WORK TO BE COMPLETED:
Would you please print the data a second time, exactly as it stands?

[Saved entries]
- Opening Delimiter -

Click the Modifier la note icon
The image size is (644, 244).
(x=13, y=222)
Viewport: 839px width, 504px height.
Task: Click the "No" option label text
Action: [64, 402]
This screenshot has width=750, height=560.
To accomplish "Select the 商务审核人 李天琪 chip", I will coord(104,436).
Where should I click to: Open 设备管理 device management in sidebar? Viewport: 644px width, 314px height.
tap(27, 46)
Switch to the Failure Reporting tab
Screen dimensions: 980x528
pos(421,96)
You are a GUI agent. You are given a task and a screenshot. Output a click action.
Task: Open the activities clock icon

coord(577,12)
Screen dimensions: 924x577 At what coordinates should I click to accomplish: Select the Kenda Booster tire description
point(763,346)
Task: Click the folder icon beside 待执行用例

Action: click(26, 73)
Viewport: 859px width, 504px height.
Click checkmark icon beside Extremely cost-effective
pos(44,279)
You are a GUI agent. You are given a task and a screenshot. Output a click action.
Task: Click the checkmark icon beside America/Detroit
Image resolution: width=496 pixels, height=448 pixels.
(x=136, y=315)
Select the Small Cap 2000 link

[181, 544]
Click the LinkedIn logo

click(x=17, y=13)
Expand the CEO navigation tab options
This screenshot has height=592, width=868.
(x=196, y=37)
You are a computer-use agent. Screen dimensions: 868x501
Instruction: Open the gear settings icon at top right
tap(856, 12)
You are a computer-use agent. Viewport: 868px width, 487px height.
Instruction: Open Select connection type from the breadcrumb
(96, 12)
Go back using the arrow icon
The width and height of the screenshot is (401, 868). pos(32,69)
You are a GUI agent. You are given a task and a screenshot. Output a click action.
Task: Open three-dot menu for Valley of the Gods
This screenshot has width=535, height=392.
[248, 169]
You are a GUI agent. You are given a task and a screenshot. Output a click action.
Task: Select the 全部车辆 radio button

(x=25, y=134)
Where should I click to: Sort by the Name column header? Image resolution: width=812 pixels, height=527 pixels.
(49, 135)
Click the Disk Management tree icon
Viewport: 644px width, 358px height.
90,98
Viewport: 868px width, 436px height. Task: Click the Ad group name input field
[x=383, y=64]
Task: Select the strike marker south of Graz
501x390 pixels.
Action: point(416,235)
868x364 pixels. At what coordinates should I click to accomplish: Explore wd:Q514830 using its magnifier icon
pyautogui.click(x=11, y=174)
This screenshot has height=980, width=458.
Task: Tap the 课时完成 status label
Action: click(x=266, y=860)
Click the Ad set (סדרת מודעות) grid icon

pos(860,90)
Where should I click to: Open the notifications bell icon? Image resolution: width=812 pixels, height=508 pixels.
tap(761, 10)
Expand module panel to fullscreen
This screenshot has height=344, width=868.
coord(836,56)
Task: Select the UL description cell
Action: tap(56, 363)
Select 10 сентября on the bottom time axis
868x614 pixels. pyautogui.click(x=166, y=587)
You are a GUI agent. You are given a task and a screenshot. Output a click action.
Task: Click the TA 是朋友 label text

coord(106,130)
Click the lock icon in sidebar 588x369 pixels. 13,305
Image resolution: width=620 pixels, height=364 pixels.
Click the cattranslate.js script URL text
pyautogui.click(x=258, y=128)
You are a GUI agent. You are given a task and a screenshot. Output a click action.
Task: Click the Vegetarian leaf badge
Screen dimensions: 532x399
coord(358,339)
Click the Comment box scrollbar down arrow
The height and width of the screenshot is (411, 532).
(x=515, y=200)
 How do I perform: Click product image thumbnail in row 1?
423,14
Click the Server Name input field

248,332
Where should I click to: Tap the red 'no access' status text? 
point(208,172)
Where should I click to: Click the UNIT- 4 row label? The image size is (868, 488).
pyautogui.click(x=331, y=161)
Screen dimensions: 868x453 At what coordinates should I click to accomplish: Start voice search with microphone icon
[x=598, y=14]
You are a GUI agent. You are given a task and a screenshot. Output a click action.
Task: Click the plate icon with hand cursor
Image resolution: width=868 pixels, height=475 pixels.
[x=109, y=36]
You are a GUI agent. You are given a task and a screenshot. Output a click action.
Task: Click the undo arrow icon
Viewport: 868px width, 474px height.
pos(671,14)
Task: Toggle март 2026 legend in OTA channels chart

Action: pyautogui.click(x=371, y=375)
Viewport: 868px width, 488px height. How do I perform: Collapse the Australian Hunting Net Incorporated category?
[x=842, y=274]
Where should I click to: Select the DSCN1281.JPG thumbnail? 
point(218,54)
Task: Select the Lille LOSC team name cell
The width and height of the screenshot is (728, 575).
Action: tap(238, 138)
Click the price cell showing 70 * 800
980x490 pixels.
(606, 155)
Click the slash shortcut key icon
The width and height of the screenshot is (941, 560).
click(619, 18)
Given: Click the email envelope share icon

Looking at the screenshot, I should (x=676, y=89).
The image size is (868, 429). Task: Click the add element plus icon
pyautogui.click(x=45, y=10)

- Closing Delimiter -

REPLY TO THE EXERCISE:
Click the Modifier la note icon
The image size is (644, 244).
(x=13, y=222)
Viewport: 839px width, 504px height.
Task: Click the "No" option label text
Action: [64, 402]
This screenshot has width=750, height=560.
To accomplish "Select the 商务审核人 李天琪 chip", I will coord(104,436).
Where should I click to: Open 设备管理 device management in sidebar? Viewport: 644px width, 314px height.
tap(27, 46)
Switch to the Failure Reporting tab
Screen dimensions: 980x528
pos(421,96)
You are a GUI agent. You are given a task and a screenshot. Output a click action.
Task: Open the activities clock icon

coord(577,12)
Screen dimensions: 924x577 At what coordinates should I click to accomplish: Select the Kenda Booster tire description
point(763,346)
Task: Click the folder icon beside 待执行用例

Action: click(26, 73)
Viewport: 859px width, 504px height.
Click checkmark icon beside Extremely cost-effective
pos(44,279)
You are a GUI agent. You are given a task and a screenshot. Output a click action.
Task: Click the checkmark icon beside America/Detroit
Image resolution: width=496 pixels, height=448 pixels.
(x=136, y=315)
Select the Small Cap 2000 link

[181, 544]
Click the LinkedIn logo

click(x=17, y=13)
Expand the CEO navigation tab options
This screenshot has height=592, width=868.
(x=196, y=37)
You are a computer-use agent. Screen dimensions: 868x501
Instruction: Open the gear settings icon at top right
tap(856, 12)
You are a computer-use agent. Viewport: 868px width, 487px height.
Instruction: Open Select connection type from the breadcrumb
(96, 12)
Go back using the arrow icon
The width and height of the screenshot is (401, 868). pos(32,69)
You are a GUI agent. You are given a task and a screenshot. Output a click action.
Task: Open three-dot menu for Valley of the Gods
This screenshot has width=535, height=392.
[248, 169]
You are a GUI agent. You are given a task and a screenshot. Output a click action.
Task: Select the 全部车辆 radio button

(x=25, y=134)
Where should I click to: Sort by the Name column header? Image resolution: width=812 pixels, height=527 pixels.
(49, 135)
Click the Disk Management tree icon
Viewport: 644px width, 358px height.
90,98
Viewport: 868px width, 436px height. Task: Click the Ad group name input field
[x=383, y=64]
Task: Select the strike marker south of Graz
501x390 pixels.
Action: point(416,235)
868x364 pixels. At what coordinates should I click to accomplish: Explore wd:Q514830 using its magnifier icon
pyautogui.click(x=11, y=174)
This screenshot has height=980, width=458.
Task: Tap the 课时完成 status label
Action: click(x=266, y=860)
Click the Ad set (סדרת מודעות) grid icon

pos(860,90)
Where should I click to: Open the notifications bell icon? Image resolution: width=812 pixels, height=508 pixels.
tap(761, 10)
Expand module panel to fullscreen
This screenshot has height=344, width=868.
coord(836,56)
Task: Select the UL description cell
Action: tap(56, 363)
Select 10 сентября on the bottom time axis
868x614 pixels. pyautogui.click(x=166, y=587)
You are a GUI agent. You are given a task and a screenshot. Output a click action.
Task: Click the TA 是朋友 label text

coord(106,130)
Click the lock icon in sidebar 588x369 pixels. 13,305
Image resolution: width=620 pixels, height=364 pixels.
Click the cattranslate.js script URL text
pyautogui.click(x=258, y=128)
You are a GUI agent. You are given a task and a screenshot. Output a click action.
Task: Click the Vegetarian leaf badge
Screen dimensions: 532x399
coord(358,339)
Click the Comment box scrollbar down arrow
The height and width of the screenshot is (411, 532).
(x=515, y=200)
 How do I perform: Click product image thumbnail in row 1?
423,14
Click the Server Name input field

248,332
Where should I click to: Tap the red 'no access' status text? 
point(208,172)
Where should I click to: Click the UNIT- 4 row label? The image size is (868, 488).
pyautogui.click(x=331, y=161)
Screen dimensions: 868x453 At what coordinates should I click to accomplish: Start voice search with microphone icon
[x=598, y=14]
You are a GUI agent. You are given a task and a screenshot. Output a click action.
Task: Click the plate icon with hand cursor
Image resolution: width=868 pixels, height=475 pixels.
[x=109, y=36]
You are a GUI agent. You are given a task and a screenshot. Output a click action.
Task: Click the undo arrow icon
Viewport: 868px width, 474px height.
pos(671,14)
Task: Toggle март 2026 legend in OTA channels chart

Action: pyautogui.click(x=371, y=375)
Viewport: 868px width, 488px height. How do I perform: Collapse the Australian Hunting Net Incorporated category?
[x=842, y=274]
Where should I click to: Select the DSCN1281.JPG thumbnail? 
point(218,54)
Task: Select the Lille LOSC team name cell
The width and height of the screenshot is (728, 575).
Action: tap(238, 138)
Click the price cell showing 70 * 800
980x490 pixels.
(606, 155)
Click the slash shortcut key icon
The width and height of the screenshot is (941, 560).
click(619, 18)
Given: Click the email envelope share icon

Looking at the screenshot, I should (x=676, y=89).
The image size is (868, 429). Task: Click the add element plus icon
pyautogui.click(x=45, y=10)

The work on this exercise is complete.